* PROBLEM DESCRIPTION
Copy the passage on direct primary care word for word, everything from "The insurance model" down to "to be done?".

* PASSAGE TO READ
──────────────────────────────

Even though an increasing share of Americans have health insurance, positive health outcomes and access to health services are actually decreasing, as found in a 2021 study by PRI senior fellow Wayne Winegarden. Why?
The insurance model in the United States is deeply broken for many reasons. But it is also fundamentally ill-conceived. Using an insurance model to pay for predictable health services or pre-existing conditions makes little sense and drives up costs, artificially restricting access. Insurance is designed to protect against “once-in-a-lifetime” disasters, such as a house fire – not for ongoing, predictable expenditures. We don’t use insurance to pay for groceries or education. Thus, wrongly conflating health care insurance with health care service worsens health outcomes for everyone.
So, what is to be done?
Enter: the direct primary care model.
Direct primary care is a relatively new innovative health care model that removes insurance from the health care equation entirely. For a low monthly fee, patients can “subscribe” to the services of a primary care physician.
Surprisingly, the fee is usually only anywhere from $20 – $80, a fraction of the cost of traditional insurance.
Because direct primary care doctors no longer rely on insurance and focus exclusively on providing care, physicians can dramatically drive down their costs. As I have written before, many physician-owned practices can no longer afford to own their practices due to the cost of insurance billing.
A direct primary care patient can schedule as many appointments as needed for standard care; no additional payment required. Need vaccines? Covered. Weird rash? Schedule a telehealth appointment! Want to renew a prescription? They’ve got you. Broken arm? She’ll fix it!

──────────────────────────────

* DATASET EXTRACT
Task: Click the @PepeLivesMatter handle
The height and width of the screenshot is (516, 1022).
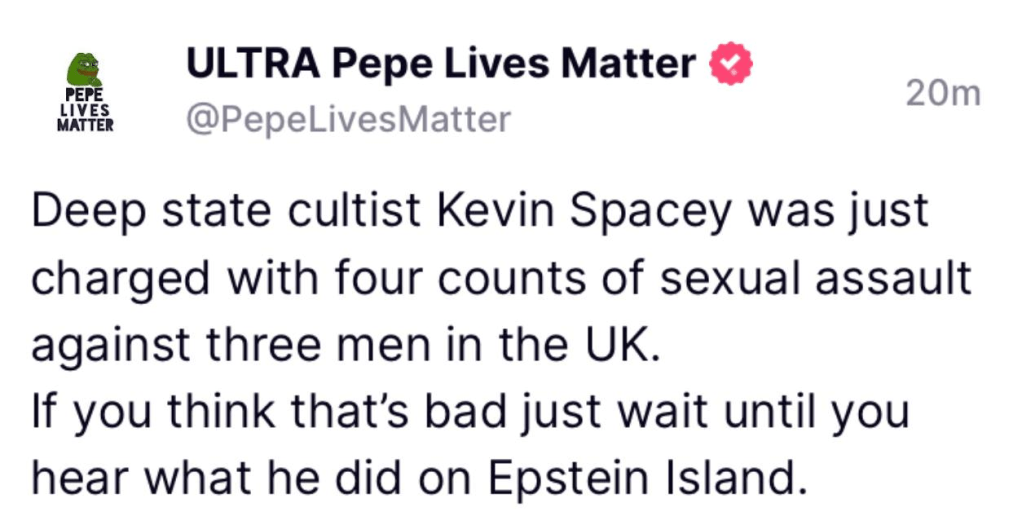Action: point(348,120)
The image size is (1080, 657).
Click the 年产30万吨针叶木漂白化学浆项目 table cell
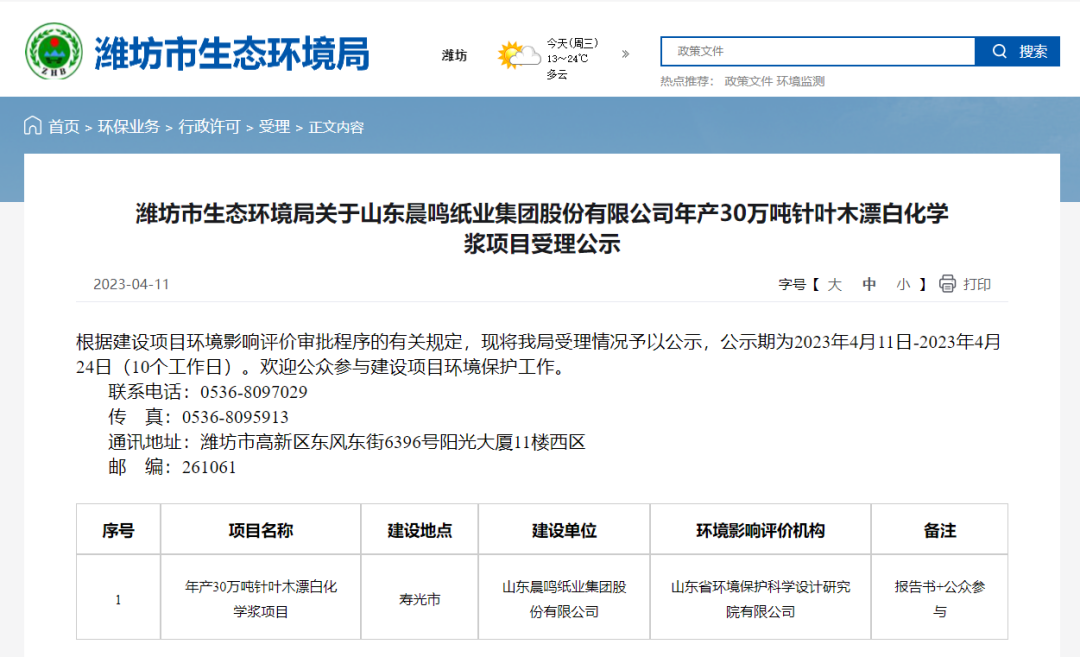[x=261, y=599]
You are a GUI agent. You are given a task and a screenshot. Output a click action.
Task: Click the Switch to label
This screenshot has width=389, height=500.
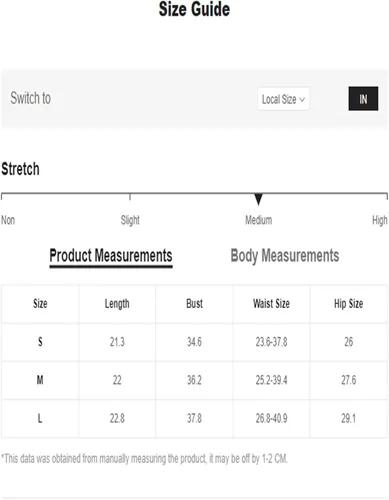pos(31,98)
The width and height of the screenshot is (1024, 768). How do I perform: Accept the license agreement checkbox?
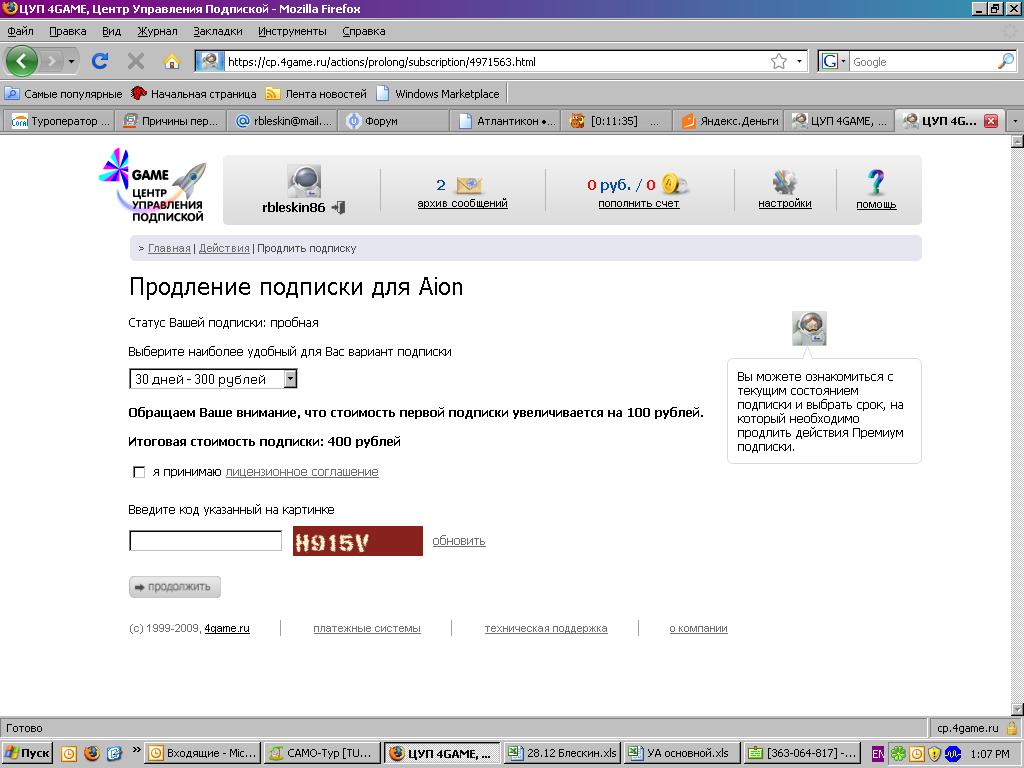coord(139,472)
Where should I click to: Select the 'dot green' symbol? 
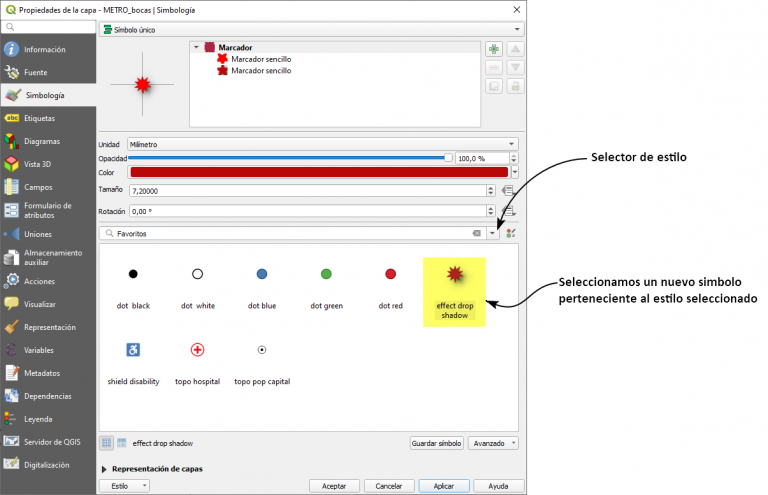[326, 274]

──────────────────────────────

* RESPONSE FOR THIS EXERCISE
The insurance model in the United States is deeply broken for many reasons. But it is also fundamentally ill-conceived. Using an insurance model to pay for predictable health services or pre-existing conditions makes little sense and drives up costs, artificially restricting access. Insurance is designed to protect against “once-in-a-lifetime” disasters, such as a house fire – not for ongoing, predictable expenditures. We don’t use insurance to pay for groceries or education. Thus, wrongly conflating health care insurance with health care service worsens health outcomes for everyone.
So, what is to be done?